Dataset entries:

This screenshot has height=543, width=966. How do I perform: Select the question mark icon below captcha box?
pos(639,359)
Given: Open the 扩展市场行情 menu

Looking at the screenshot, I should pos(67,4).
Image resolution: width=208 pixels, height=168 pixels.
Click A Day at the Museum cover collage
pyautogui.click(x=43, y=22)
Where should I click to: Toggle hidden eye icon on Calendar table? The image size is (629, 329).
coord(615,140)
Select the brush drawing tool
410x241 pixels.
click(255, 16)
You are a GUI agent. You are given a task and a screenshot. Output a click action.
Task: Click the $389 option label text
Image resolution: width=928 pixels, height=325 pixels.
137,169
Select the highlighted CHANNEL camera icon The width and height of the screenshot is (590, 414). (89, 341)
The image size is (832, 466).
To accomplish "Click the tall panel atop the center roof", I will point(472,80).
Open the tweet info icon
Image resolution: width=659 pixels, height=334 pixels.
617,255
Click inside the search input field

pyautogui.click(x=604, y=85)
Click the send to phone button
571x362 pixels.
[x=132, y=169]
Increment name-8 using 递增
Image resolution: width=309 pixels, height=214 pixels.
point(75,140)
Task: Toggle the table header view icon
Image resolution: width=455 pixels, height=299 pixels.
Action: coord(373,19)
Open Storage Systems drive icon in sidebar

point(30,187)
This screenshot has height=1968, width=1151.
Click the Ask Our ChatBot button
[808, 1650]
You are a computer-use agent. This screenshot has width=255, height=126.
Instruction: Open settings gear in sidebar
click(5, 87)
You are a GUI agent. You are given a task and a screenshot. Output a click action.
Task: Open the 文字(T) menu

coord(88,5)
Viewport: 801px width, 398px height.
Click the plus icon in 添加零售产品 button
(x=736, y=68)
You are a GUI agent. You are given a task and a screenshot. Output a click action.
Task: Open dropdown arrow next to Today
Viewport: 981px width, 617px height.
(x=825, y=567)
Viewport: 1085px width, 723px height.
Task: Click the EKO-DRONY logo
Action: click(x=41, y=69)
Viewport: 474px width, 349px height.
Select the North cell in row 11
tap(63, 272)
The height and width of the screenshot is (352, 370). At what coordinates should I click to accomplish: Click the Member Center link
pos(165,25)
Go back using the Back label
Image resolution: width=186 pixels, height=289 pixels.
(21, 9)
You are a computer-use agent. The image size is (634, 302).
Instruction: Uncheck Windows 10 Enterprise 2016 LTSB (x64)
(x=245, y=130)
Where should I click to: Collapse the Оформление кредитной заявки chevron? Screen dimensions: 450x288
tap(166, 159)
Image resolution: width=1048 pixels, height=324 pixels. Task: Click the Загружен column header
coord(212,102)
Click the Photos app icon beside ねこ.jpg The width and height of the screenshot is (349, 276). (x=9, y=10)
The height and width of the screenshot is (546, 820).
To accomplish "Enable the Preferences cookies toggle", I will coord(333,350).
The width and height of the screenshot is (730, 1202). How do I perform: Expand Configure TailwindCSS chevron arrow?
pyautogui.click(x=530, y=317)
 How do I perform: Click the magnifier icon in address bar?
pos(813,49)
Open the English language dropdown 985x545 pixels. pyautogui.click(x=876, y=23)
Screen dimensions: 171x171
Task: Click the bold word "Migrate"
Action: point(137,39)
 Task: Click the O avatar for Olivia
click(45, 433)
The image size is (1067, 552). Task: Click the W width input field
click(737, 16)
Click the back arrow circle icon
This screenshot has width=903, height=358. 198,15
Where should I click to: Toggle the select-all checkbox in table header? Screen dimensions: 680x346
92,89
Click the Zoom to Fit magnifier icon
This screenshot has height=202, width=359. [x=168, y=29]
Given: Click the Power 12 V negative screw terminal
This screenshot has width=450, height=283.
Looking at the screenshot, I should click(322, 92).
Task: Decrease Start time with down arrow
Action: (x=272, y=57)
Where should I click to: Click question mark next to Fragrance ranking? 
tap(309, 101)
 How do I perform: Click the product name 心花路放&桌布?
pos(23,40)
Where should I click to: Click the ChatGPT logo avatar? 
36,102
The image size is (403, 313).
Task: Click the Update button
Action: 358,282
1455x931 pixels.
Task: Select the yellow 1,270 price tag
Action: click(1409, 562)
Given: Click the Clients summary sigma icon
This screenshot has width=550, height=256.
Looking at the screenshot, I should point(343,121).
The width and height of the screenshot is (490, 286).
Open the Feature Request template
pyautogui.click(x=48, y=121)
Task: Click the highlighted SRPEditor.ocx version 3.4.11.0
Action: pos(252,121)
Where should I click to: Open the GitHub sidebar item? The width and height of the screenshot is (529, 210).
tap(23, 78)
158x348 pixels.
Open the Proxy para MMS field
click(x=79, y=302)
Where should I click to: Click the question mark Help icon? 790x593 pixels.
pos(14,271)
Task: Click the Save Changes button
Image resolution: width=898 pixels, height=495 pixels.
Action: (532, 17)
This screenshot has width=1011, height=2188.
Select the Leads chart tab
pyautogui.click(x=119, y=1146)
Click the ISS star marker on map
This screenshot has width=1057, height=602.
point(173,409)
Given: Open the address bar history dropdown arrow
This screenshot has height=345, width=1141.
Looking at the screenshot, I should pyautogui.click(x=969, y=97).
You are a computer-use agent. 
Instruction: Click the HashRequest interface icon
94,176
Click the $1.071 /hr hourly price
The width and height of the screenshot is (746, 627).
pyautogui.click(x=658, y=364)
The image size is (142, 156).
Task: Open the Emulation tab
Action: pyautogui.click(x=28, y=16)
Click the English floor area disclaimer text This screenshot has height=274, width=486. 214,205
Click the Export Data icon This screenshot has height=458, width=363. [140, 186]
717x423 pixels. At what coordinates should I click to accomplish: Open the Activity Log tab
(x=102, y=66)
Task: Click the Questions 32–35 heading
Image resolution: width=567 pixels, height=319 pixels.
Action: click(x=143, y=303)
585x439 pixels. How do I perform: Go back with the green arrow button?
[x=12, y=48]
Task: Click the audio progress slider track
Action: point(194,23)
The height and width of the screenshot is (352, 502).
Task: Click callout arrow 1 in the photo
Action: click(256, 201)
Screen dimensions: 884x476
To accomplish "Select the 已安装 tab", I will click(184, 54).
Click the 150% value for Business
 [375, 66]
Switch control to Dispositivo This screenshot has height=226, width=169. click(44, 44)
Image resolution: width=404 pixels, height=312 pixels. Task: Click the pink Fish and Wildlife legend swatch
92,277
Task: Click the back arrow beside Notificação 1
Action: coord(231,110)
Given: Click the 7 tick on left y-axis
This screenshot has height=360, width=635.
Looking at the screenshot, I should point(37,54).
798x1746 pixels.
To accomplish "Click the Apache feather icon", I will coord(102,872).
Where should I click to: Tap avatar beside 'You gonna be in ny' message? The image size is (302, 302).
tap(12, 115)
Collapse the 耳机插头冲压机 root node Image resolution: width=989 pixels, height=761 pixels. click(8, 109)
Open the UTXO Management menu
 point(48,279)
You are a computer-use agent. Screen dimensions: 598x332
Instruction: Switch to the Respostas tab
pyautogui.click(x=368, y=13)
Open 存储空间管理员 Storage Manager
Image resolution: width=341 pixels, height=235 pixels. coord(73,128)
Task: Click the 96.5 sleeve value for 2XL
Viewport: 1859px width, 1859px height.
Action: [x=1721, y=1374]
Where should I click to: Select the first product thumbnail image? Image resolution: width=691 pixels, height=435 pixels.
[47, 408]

▶ _TASK GOAL_: Where a line of the data above includes the string "computer", pull it out.

▶ _TASK ANSWER_:
You are a computer-use agent. This screenshot has width=255, height=126.
You are a computer-use agent. The image size is (634, 302).
You are a computer-use agent. 
You are a computer-use agent. Screen dimensions: 598x332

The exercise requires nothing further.